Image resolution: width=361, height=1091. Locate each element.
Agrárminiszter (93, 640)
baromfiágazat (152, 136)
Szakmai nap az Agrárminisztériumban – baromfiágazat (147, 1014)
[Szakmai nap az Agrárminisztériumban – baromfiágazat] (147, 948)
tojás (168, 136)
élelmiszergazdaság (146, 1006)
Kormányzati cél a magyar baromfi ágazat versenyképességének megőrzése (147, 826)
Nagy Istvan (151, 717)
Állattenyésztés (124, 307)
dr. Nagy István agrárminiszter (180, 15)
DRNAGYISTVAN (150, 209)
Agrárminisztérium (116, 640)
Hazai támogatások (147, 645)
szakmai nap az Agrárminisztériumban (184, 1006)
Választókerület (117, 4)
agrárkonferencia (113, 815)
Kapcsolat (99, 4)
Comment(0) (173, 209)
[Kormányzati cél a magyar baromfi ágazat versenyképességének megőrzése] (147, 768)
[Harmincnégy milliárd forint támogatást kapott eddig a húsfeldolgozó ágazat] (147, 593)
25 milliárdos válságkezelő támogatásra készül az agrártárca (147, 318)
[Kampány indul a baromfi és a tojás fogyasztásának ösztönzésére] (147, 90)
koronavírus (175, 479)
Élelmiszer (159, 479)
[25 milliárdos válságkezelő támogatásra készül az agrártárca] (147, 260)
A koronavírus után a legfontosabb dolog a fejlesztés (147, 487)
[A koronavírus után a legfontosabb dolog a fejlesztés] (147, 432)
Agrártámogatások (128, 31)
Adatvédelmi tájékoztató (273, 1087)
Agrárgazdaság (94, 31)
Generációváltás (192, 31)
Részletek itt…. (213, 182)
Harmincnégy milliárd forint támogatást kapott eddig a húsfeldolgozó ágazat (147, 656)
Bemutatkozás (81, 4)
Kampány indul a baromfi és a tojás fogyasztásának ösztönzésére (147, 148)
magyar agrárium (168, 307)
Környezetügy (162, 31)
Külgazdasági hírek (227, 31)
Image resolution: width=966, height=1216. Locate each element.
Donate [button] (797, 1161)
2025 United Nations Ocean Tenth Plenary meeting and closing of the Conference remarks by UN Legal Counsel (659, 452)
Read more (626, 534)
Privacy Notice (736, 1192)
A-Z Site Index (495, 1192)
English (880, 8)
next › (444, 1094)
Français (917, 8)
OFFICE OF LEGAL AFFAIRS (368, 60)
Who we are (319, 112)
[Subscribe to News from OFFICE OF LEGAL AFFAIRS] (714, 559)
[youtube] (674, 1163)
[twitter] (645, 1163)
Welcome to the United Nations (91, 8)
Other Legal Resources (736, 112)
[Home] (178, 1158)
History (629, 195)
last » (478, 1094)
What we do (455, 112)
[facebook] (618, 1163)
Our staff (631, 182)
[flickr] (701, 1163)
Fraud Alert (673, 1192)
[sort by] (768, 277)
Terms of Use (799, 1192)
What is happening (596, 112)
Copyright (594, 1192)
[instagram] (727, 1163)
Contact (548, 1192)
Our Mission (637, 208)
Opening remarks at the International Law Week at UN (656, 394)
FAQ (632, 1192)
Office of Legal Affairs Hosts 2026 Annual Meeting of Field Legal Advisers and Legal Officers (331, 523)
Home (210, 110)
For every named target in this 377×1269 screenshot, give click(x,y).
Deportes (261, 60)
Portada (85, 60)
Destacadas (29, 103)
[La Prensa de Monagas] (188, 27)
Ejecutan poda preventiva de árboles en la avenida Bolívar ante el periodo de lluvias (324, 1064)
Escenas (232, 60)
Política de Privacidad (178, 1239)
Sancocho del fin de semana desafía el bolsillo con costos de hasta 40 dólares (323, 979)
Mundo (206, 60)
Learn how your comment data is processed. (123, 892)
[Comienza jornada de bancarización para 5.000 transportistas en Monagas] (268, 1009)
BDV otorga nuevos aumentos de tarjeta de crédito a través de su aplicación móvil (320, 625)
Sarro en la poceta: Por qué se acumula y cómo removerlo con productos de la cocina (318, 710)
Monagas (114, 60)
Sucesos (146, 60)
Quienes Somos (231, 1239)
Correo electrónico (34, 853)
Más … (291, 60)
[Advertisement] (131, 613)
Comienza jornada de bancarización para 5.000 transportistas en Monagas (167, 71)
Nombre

* * * * *

WHAT YOU NEED TO DO: Reproduce every line of the data above without any changes.

COMPLETED TASK:
Image resolution: width=361, height=1091. Locate each element.
Agrárminiszter (93, 640)
baromfiágazat (152, 136)
Szakmai nap az Agrárminisztériumban – baromfiágazat (147, 1014)
[Szakmai nap az Agrárminisztériumban – baromfiágazat] (147, 948)
tojás (168, 136)
élelmiszergazdaság (146, 1006)
Kormányzati cél a magyar baromfi ágazat versenyképességének megőrzése (147, 826)
Nagy Istvan (151, 717)
Állattenyésztés (124, 307)
dr. Nagy István agrárminiszter (180, 15)
DRNAGYISTVAN (150, 209)
Agrárminisztérium (116, 640)
Hazai támogatások (147, 645)
szakmai nap az Agrárminisztériumban (184, 1006)
Választókerület (117, 4)
agrárkonferencia (113, 815)
Kapcsolat (99, 4)
Comment(0) (173, 209)
[Kormányzati cél a magyar baromfi ágazat versenyképességének megőrzése] (147, 768)
[Harmincnégy milliárd forint támogatást kapott eddig a húsfeldolgozó ágazat] (147, 593)
25 milliárdos válságkezelő támogatásra készül az agrártárca (147, 318)
[Kampány indul a baromfi és a tojás fogyasztásának ösztönzésére] (147, 90)
koronavírus (175, 479)
Élelmiszer (159, 479)
[25 milliárdos válságkezelő támogatásra készül az agrártárca] (147, 260)
A koronavírus után a legfontosabb dolog a fejlesztés (147, 487)
[A koronavírus után a legfontosabb dolog a fejlesztés] (147, 432)
Agrártámogatások (128, 31)
Adatvédelmi tájékoztató (273, 1087)
Agrárgazdaság (94, 31)
Generációváltás (192, 31)
Részletek itt…. (213, 182)
Harmincnégy milliárd forint támogatást kapott eddig a húsfeldolgozó ágazat (147, 656)
Bemutatkozás (81, 4)
Kampány indul a baromfi és a tojás fogyasztásának ösztönzésére (147, 148)
magyar agrárium (168, 307)
Környezetügy (162, 31)
Külgazdasági hírek (227, 31)
Image resolution: width=966, height=1216. Locate each element.
Donate [button] (797, 1161)
2025 United Nations Ocean Tenth Plenary meeting and closing of the Conference remarks by UN Legal Counsel (659, 452)
Read more (626, 534)
Privacy Notice (736, 1192)
A-Z Site Index (495, 1192)
English (880, 8)
next › (444, 1094)
Français (917, 8)
OFFICE OF LEGAL AFFAIRS (368, 60)
Who we are (319, 112)
[Subscribe to News from OFFICE OF LEGAL AFFAIRS] (714, 559)
[youtube] (674, 1163)
[twitter] (645, 1163)
Welcome to the United Nations (91, 8)
Other Legal Resources (736, 112)
[Home] (178, 1158)
History (629, 195)
last » (478, 1094)
What we do (455, 112)
[facebook] (618, 1163)
Our staff (631, 182)
[flickr] (701, 1163)
Fraud Alert (673, 1192)
[sort by] (768, 277)
Terms of Use (799, 1192)
What is happening (596, 112)
Copyright (594, 1192)
[instagram] (727, 1163)
Contact (548, 1192)
Our Mission (637, 208)
Opening remarks at the International Law Week at UN (656, 394)
FAQ (632, 1192)
Office of Legal Affairs Hosts 2026 Annual Meeting of Field Legal Advisers and Legal Officers (331, 523)
Home (210, 110)
For every named target in this 377×1269 screenshot, give click(x,y).
Deportes (261, 60)
Portada (85, 60)
Destacadas (29, 103)
[La Prensa de Monagas] (188, 27)
Ejecutan poda preventiva de árboles en la avenida Bolívar ante el periodo de lluvias (324, 1064)
Escenas (232, 60)
Política de Privacidad (178, 1239)
Sancocho del fin de semana desafía el bolsillo con costos de hasta 40 dólares (323, 979)
Mundo (206, 60)
Learn how your comment data is processed. (123, 892)
[Comienza jornada de bancarización para 5.000 transportistas en Monagas] (268, 1009)
BDV otorga nuevos aumentos de tarjeta de crédito a través de su aplicación móvil (320, 625)
Sarro en la poceta: Por qué se acumula y cómo removerlo con productos de la cocina (318, 710)
Monagas (114, 60)
Sucesos (146, 60)
Quienes Somos (231, 1239)
Correo electrónico (34, 853)
Más … (291, 60)
[Advertisement] (131, 613)
Comienza jornada de bancarización para 5.000 transportistas en Monagas (167, 71)
Nombre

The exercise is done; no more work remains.